Aqueous Synthesis of Glutathione-Capped CdTe/CdS/ZnS and CdTe/CdSe/ZnS Core/Shell/Shell Nanocrystal Heterostructures

• Published in: Langmuir Vol. 28; no. 21; pp. 8205 - 8215
• Main Authors: Samanta, Anirban, Deng, Zhengtao, Liu, Yan
• Format: Journal Article
• Language: English
• Published: Washington, DC American Chemical Society 29.05.2012
• Subjects: Cadmium Compounds - chemical synthesis; Cadmium Compounds - chemistry; Chemistry; Exact sciences and technology; General and physical chemistry; Glutathione - chemistry; Molecular Structure; Nanoparticles - chemistry; Particle Size; Sulfides - chemical synthesis; Sulfides - chemistry; Surface Properties; Tellurium - chemistry; Water - chemistry; Zinc Compounds - chemical synthesis; Zinc Compounds - chemistry; Encapsulation; Capping; Transition element compounds; Photoluminescence; Quantum yield; Wavelength; Thickness; Lifetime; Synthesis; Optical properties; Rate constant; Structure; Diameter; Nanocrystal
• ISSN: 0743-7463; 1520-5827
• DOI: 10.1021/la300515a

Here we demonstrate the aqueous synthesis of colloidal nanocrystal heterostructures consisting of the CdTe core encapsulated by CdS/ZnS or CdSe/ZnS shells using glutathione (GSH), a tripeptide, as the capping ligand.

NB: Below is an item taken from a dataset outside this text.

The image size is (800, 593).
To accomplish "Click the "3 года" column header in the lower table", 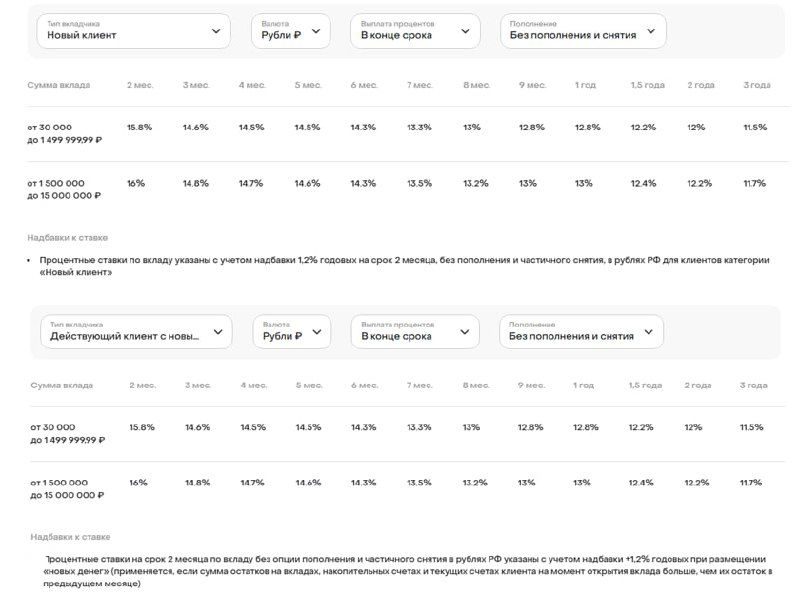I will coord(753,385).
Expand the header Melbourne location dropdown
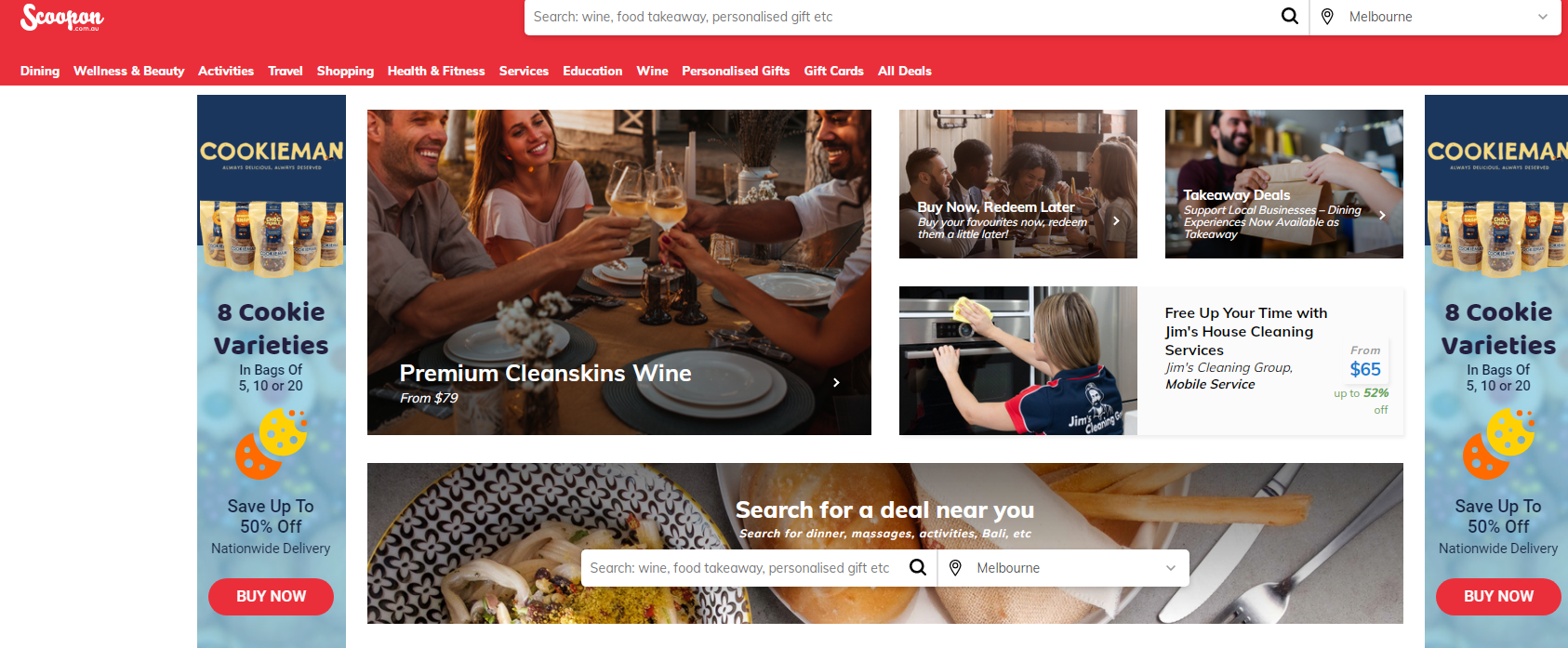The width and height of the screenshot is (1568, 648). click(1542, 17)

The inner CdTe/CdS and CdTe/CdSe heterostructures have type-I, quasi-type-II, or type-II band offsets depending on the core size and shell thickness, and the outer CdS/ZnS and CdSe/ZnS structures have type-I band offsets. The emission maxima of the assembled heterostructures were found to be dependent on the CdTe core size, with a wider range of spectral tunability observed for the smaller cores. Because of encapsulation effects, the formation of successive shells resulted in a considerable increase in the photoluminescence quantum yield; however, identifying optimal shell thicknesses was required to achieve the maximum quantum yield. Photoluminescence lifetime measurements revealed that the decrease in the quantum yield of thick-shell nanocrystals was caused by a substantial decrease in the radiative rate constant. By tuning the diameter of the core and the thickness of each shell, a broad range of high quantum yield (up to 45%) nanocrystal heterostructures with emission ranging from visible to NIR wavelengths (500–730 nm) were obtained. This versatile route to engineering the optical properties of nanocrystal heterostructures will provide new opportunities for applications in bioimaging and biolabeling.